The answer must be an exact copy of every record below.

───── Data shown

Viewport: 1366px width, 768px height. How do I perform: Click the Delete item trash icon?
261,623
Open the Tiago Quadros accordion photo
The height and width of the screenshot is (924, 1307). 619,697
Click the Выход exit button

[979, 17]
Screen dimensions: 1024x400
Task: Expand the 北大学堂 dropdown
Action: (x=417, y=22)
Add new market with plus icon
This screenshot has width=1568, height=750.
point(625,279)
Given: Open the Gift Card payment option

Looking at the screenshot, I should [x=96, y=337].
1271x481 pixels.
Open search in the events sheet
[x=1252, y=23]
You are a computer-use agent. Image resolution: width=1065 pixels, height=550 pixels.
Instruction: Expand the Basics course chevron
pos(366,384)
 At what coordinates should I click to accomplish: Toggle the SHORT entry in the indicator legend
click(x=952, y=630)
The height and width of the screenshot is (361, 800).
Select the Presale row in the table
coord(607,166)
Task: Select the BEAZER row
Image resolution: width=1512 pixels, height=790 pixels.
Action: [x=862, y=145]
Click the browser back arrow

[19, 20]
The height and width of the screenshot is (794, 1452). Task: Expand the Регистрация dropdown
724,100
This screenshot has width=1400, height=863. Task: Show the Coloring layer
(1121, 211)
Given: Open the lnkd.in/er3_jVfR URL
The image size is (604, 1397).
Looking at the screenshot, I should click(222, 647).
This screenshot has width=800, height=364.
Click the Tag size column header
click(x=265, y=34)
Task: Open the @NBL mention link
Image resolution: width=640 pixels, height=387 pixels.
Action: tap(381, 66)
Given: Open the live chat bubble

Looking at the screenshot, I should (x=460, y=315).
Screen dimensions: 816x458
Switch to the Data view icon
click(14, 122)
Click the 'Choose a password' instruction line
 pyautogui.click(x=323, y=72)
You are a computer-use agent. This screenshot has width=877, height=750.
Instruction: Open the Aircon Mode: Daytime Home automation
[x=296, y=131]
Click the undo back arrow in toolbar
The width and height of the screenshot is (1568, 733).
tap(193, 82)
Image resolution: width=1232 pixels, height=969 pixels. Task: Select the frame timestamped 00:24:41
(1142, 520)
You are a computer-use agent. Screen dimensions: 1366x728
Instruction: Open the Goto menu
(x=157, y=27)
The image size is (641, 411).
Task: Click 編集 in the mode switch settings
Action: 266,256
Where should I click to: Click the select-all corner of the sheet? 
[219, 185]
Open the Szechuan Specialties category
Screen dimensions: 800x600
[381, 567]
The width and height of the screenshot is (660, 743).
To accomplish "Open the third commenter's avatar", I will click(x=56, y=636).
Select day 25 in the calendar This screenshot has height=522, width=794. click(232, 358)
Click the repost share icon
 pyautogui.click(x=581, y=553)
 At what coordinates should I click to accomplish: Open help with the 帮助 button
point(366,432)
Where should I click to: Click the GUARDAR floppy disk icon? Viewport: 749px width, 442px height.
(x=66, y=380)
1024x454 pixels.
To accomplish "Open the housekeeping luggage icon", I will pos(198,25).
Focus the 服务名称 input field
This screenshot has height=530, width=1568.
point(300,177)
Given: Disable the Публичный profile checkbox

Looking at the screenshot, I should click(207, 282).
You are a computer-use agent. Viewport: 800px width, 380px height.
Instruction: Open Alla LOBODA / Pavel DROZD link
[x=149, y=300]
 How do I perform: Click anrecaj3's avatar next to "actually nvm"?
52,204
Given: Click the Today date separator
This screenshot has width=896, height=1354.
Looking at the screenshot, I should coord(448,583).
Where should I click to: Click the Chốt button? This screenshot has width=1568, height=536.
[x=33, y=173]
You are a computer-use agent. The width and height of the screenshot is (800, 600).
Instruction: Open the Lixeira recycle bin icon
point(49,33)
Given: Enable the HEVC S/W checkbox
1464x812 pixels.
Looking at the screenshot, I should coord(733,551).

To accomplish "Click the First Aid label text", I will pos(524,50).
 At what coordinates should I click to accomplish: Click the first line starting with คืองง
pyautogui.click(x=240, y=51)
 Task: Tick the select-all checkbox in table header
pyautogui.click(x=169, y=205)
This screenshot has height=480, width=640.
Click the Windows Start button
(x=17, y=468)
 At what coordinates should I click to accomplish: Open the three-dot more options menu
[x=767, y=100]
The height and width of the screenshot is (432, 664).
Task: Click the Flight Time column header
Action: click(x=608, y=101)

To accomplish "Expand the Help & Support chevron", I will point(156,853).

──────────

**Result of this exercise:**
Viewport: 1366px width, 768px height. How do I perform: Click the Delete item trash icon?
261,623
Open the Tiago Quadros accordion photo
The height and width of the screenshot is (924, 1307). 619,697
Click the Выход exit button

[979, 17]
Screen dimensions: 1024x400
Task: Expand the 北大学堂 dropdown
Action: (x=417, y=22)
Add new market with plus icon
This screenshot has width=1568, height=750.
point(625,279)
Given: Open the Gift Card payment option

Looking at the screenshot, I should [x=96, y=337].
1271x481 pixels.
Open search in the events sheet
[x=1252, y=23]
You are a computer-use agent. Image resolution: width=1065 pixels, height=550 pixels.
Instruction: Expand the Basics course chevron
pos(366,384)
 At what coordinates should I click to accomplish: Toggle the SHORT entry in the indicator legend
click(x=952, y=630)
The height and width of the screenshot is (361, 800).
Select the Presale row in the table
coord(607,166)
Task: Select the BEAZER row
Image resolution: width=1512 pixels, height=790 pixels.
Action: [x=862, y=145]
Click the browser back arrow

[19, 20]
The height and width of the screenshot is (794, 1452). Task: Expand the Регистрация dropdown
724,100
This screenshot has width=1400, height=863. Task: Show the Coloring layer
(1121, 211)
Given: Open the lnkd.in/er3_jVfR URL
The image size is (604, 1397).
Looking at the screenshot, I should click(222, 647).
This screenshot has width=800, height=364.
Click the Tag size column header
click(x=265, y=34)
Task: Open the @NBL mention link
Image resolution: width=640 pixels, height=387 pixels.
Action: tap(381, 66)
Given: Open the live chat bubble

Looking at the screenshot, I should (x=460, y=315).
Screen dimensions: 816x458
Switch to the Data view icon
click(14, 122)
Click the 'Choose a password' instruction line
 pyautogui.click(x=323, y=72)
You are a computer-use agent. This screenshot has width=877, height=750.
Instruction: Open the Aircon Mode: Daytime Home automation
[x=296, y=131]
Click the undo back arrow in toolbar
The width and height of the screenshot is (1568, 733).
tap(193, 82)
Image resolution: width=1232 pixels, height=969 pixels. Task: Select the frame timestamped 00:24:41
(1142, 520)
You are a computer-use agent. Screen dimensions: 1366x728
Instruction: Open the Goto menu
(x=157, y=27)
The image size is (641, 411).
Task: Click 編集 in the mode switch settings
Action: 266,256
Where should I click to: Click the select-all corner of the sheet? 
[219, 185]
Open the Szechuan Specialties category
Screen dimensions: 800x600
[381, 567]
The width and height of the screenshot is (660, 743).
To accomplish "Open the third commenter's avatar", I will click(x=56, y=636).
Select day 25 in the calendar This screenshot has height=522, width=794. click(232, 358)
Click the repost share icon
 pyautogui.click(x=581, y=553)
 At what coordinates should I click to accomplish: Open help with the 帮助 button
point(366,432)
Where should I click to: Click the GUARDAR floppy disk icon? Viewport: 749px width, 442px height.
(x=66, y=380)
1024x454 pixels.
To accomplish "Open the housekeeping luggage icon", I will pos(198,25).
Focus the 服务名称 input field
This screenshot has height=530, width=1568.
point(300,177)
Given: Disable the Публичный profile checkbox

Looking at the screenshot, I should click(207, 282).
You are a computer-use agent. Viewport: 800px width, 380px height.
Instruction: Open Alla LOBODA / Pavel DROZD link
[x=149, y=300]
 How do I perform: Click anrecaj3's avatar next to "actually nvm"?
52,204
Given: Click the Today date separator
This screenshot has width=896, height=1354.
Looking at the screenshot, I should coord(448,583).
Where should I click to: Click the Chốt button? This screenshot has width=1568, height=536.
[x=33, y=173]
You are a computer-use agent. The width and height of the screenshot is (800, 600).
Instruction: Open the Lixeira recycle bin icon
point(49,33)
Given: Enable the HEVC S/W checkbox
1464x812 pixels.
Looking at the screenshot, I should coord(733,551).

To accomplish "Click the First Aid label text", I will pos(524,50).
 At what coordinates should I click to accomplish: Click the first line starting with คืองง
pyautogui.click(x=240, y=51)
 Task: Tick the select-all checkbox in table header
pyautogui.click(x=169, y=205)
This screenshot has height=480, width=640.
Click the Windows Start button
(x=17, y=468)
 At what coordinates should I click to accomplish: Open the three-dot more options menu
[x=767, y=100]
The height and width of the screenshot is (432, 664).
Task: Click the Flight Time column header
Action: click(x=608, y=101)

To accomplish "Expand the Help & Support chevron", I will point(156,853).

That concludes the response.